##### Selected extract
I also think that I’m probably the kind of person that uses humor to mask pain. Probably a lot of people do. I’m pretty used to trying to mask bad things in humor. I do think, sometimes, that it’s easier to relate to something when it’s funny because, instead of feeling, like, it wasn’t so bad XYZ happened, you can sort of laugh at it, think through your own experience, and see how it matches up with the humor that was presented.

LG: Were you able, eventually, to access your archive? I hope your writing wasn’t lost…

RB: Yes. I’m not actually sure what happened. It may have been a CMS issue but we were able to get our writing back. It took a few days. That ended up not being as big of a deal as I thought it was going to be. But in the moment everything was gone. We couldn’t access anything. It was pretty horrifying. Oh my god. Now I have every single thing I’ve ever written downloaded in PDF form on my computer. To lose all of your work—6 years worth of work—is just unimaginable. I have it all back but… Someone wanted to call me in for a job interview right after the site got shut down. He was like, “I would ask for clips, but I assume you don’t have any.” To think about not having any clips, not having anything to show for years of work, was not great.

LG: You mentioned you were approached to write Good Things after your layoff from Gothamist. I’m curious whether the opportunity felt like a welcomed upside to a terrible situation or if committing to a new project in a new form (essay vs. blog) brought additional stress.

RF: I had a little bit of time to ease into the essay form. To write a nonfiction book you have to have an outline, which required me to have a few sample essays and also a list of things I might want to write essays on if the book were to be bought by the publisher. I wasn’t commissioned to write it by the publisher as much as somebody said, “This might be a good idea for you to write.” I put together a proposal and then the proposal got bought. I think I wrote two or three sample essays. My first few were terrible. I definitely did not think I was going to manage to pull a whole book together. After I got laid off, I tried a bunch of different kinds of writing. I wrote some longer form articles, I wrote some blog posts, I wrote essays. So I had some time to practice before I had to sit and write a whole book. It did seem daunting at first.

LG: It’s interesting that you took the essay upon yourself as a new form. What brought you to it?

RF: That’s a good question. I was reading a lot of essays at the time, and it seemed to me that this was something I would be able to do. I’m not sure. If I could go back in time I might tell myself not to write personal essays. But, at the time, it seemed like a great idea. I was reading Sloane Crosley, Samantha Irby, and Phoebe Robinson, all great essay writers. I thought that I could also do it. So, I did. But it’s not easy. I had written a few, I think, for Gothamist. I wrote an essay for The Cut around the same time I was writing the outline for the book. It seemed like a natural fit. Also, with writing blog posts, I did insert the personal in the posts. Not all the time, but quite frequently. I was sort of used to writing about myself but usually packaged as an article. It was a natural transition, even though it did take some work.
##########
##### Data
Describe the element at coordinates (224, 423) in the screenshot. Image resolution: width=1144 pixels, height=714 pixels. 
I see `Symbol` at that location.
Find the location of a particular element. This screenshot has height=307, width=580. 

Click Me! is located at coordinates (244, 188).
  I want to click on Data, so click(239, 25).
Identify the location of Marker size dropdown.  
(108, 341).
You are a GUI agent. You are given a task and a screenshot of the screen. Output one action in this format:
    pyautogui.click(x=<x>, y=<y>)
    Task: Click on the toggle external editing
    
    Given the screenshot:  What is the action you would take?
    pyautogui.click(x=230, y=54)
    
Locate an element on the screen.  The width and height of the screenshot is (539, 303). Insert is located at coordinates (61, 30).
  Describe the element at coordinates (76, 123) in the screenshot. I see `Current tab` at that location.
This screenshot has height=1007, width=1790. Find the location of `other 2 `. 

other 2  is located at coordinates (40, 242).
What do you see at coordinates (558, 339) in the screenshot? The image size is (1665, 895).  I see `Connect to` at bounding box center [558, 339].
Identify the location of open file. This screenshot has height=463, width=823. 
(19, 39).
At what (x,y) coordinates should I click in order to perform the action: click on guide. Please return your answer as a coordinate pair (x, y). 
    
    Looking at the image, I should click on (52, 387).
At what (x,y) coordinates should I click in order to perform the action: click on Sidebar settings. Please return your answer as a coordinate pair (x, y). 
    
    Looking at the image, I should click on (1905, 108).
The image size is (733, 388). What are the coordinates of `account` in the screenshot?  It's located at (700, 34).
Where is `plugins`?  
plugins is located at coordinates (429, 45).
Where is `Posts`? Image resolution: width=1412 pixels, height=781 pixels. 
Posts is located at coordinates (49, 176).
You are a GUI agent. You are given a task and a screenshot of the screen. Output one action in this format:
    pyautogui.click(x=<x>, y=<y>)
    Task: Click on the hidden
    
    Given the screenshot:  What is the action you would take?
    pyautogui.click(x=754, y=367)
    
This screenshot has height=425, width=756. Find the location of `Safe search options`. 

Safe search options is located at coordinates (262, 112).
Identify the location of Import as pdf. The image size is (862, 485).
##########
#### Exercise instructions
• 1. In the interview, how long did it take to get the writing back after the archive could not be accessed?
• 2. Using the interview, explain why the move from blog writing to personal essays felt like a natural transition.

#### Answers by item number
• 1. It took a few days.

• 2. The interviewee had already written a few essays for Gothamist and one for The Cut around the time of the book outline. The blog posts also frequently included personal material, so writing about oneself was familiar, though usually packaged as an article.